IBA-Bauten

Mieter verlassen Vorzeige-Häuser am Lützowplatz

Die Internationale Bauausstellung im Jahr 1987 in Berlin sollte neue Perspektiven für das Wohnen zeigen. Zum Beispiel mit dem Ungers-Komplex am Lützowplatz. Doch nun kommt nach elf Jahren Rechtsstreit der Abriss.

Foto: Sergej Glanze

Auf vielen Fenstern der insgesamt 86 Wohnungen in den Häusern am Lützowplatz in Berlin-Tiergarten hat sich längst ein blickdichter Schmutzschleier abgelagert. Die meisten Mieter sind schon vor Jahren ausgezogen. Zuletzt wehrten sich nur noch zehn Mietparteien gegen das Ende ihrer einstigen Vorzeigesiedlung.

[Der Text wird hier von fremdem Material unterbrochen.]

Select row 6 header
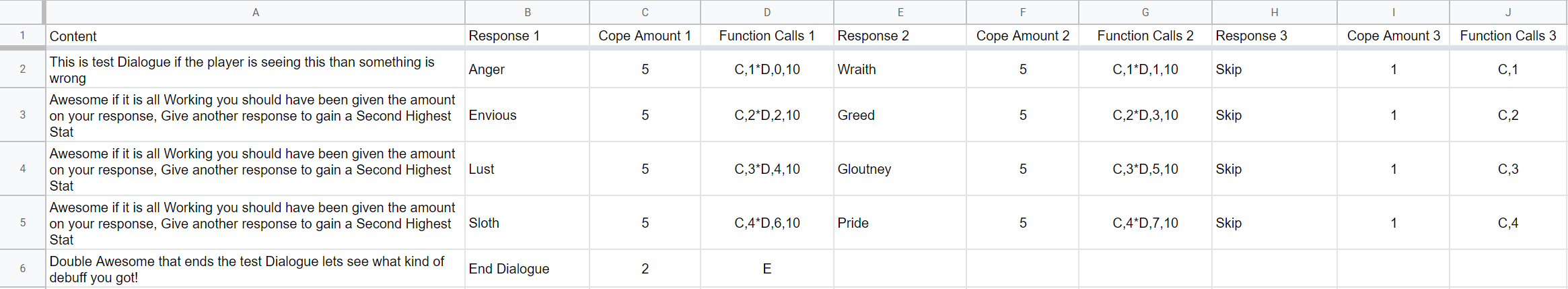Viewport: 1568px width, 289px height. [22, 268]
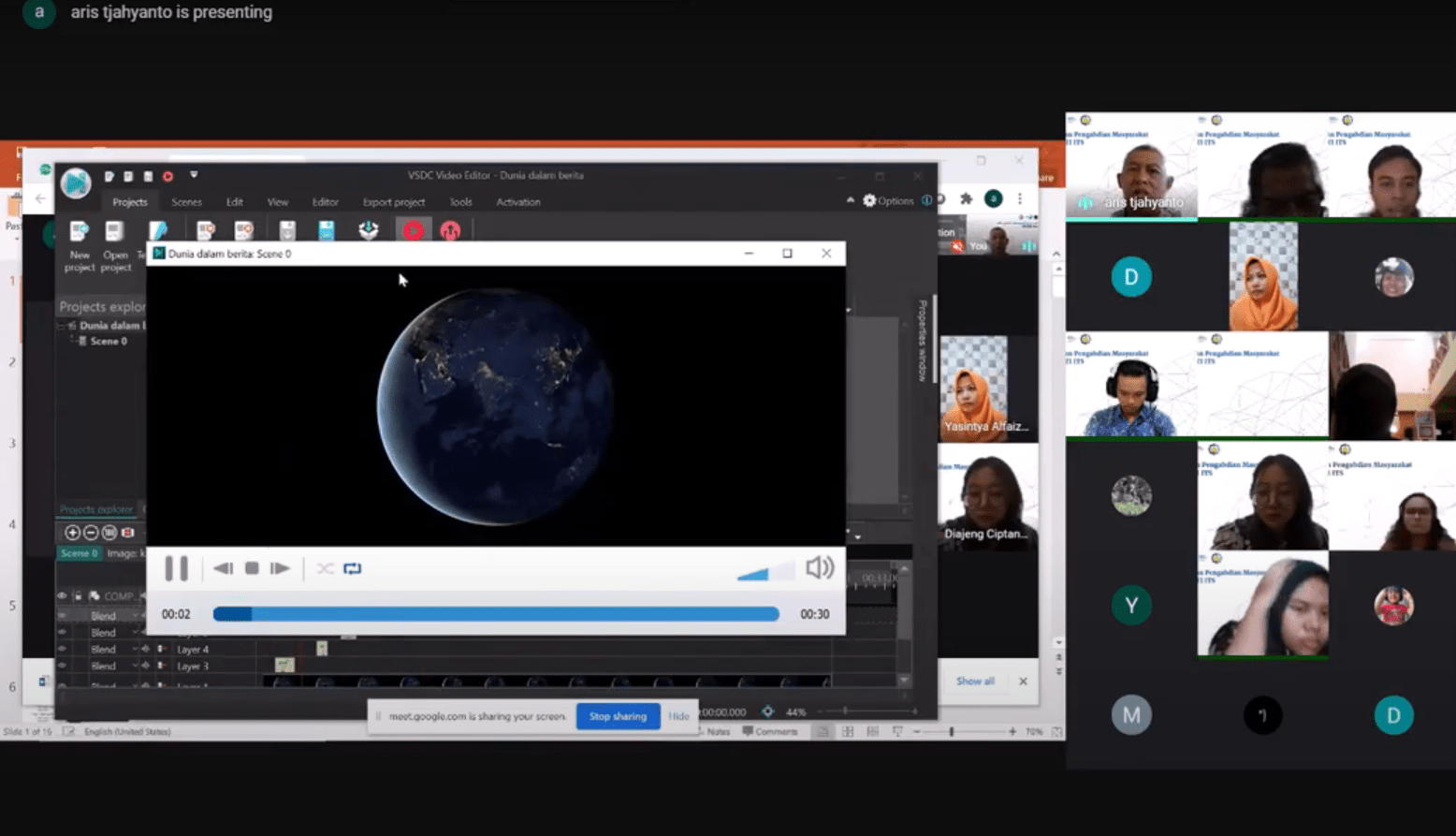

Seit Dienstag stehen die Zeichen nun endgültig auf Abriss der gesamten Wohnanlage. Nach Informationen des Berliner Mietervereins (BMV) haben die restlichen verbliebenen Mieter am Dienstag einem gerichtlichen Vergleich zum Auszug zugestimmt.

"Damit hat die Eigentümerin, die Dibag Industriebau AG aus München, nun erreicht, was sie bereits seit 2001 geplant hat: den Abriss der Häuser“, so der Chef des Mietervereins, Reiner Wild. Der Mieterverein hatte im jahrelangen Gerichtsstreit um die im Rahmen der Internationalen Bauausstellung 1984/87 errichteten Wohnungen die Interessen einer betroffenen Mieterin vertreten.

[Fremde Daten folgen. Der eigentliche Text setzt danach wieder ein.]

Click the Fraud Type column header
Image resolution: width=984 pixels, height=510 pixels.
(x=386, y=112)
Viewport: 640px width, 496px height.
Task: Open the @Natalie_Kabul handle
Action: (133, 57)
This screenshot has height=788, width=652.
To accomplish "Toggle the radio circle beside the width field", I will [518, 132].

Die vom Architekten Oswald Mathias Ungers geschaffenen Wohnungen, die teils als Sozialwohnungen, teils auf dem freien Markt vergeben wurden, waren allesamt mit großzügigen Terrassen oder kleinen Gärten versehen. Allerdings waren die Häuser auch mit zahlreichen Baumängeln behaftet.

Diese Mängel führte die Eigentümerin auch als Argument für den gewünschten Abriss vor der 67.Kammer des Landgerichts Berlins an. Eine Sanierung sei wirtschaftlich nicht machbar. Geplant ist demnach ein Neubaukomplex mit Hotel, Büros und Wohnungen. Das Gericht folgte der Argumentation, was Wild bedauert: „Nachdem der Richter durchblicken ließ, dass er der Kündigung wegen Hinderung angemessener wirtschaftlicher Verwertung stattgeben würde, sahen sich die verbliebenen Mieter genötigt, den gerichtlichen Vergleich zum Auszug anzunehmen.“

Damit endet nun der jahrelange Widerstand der Mieter gegen den Abriss ihrer Wohnanlage. Der Vergleich sehe großzügige Abfindungen für die Mieter vor, räumte Wild ein. Je nach Wohnungsgröße lägen diese ab 30.000 Euro aufwärts. Darum sei es den Mietern, die gerne dort wohnen bleiben wollten, aber nicht gegangen, beteuert Wild. „Doch die Mieter hatten keine Chance, gegen millionenschwere Baugutachten der Eigentümer anzukommen.“ Ihnen würden schlicht die wirtschaftlichen Möglichkeiten für eigene Gutachten fehlen.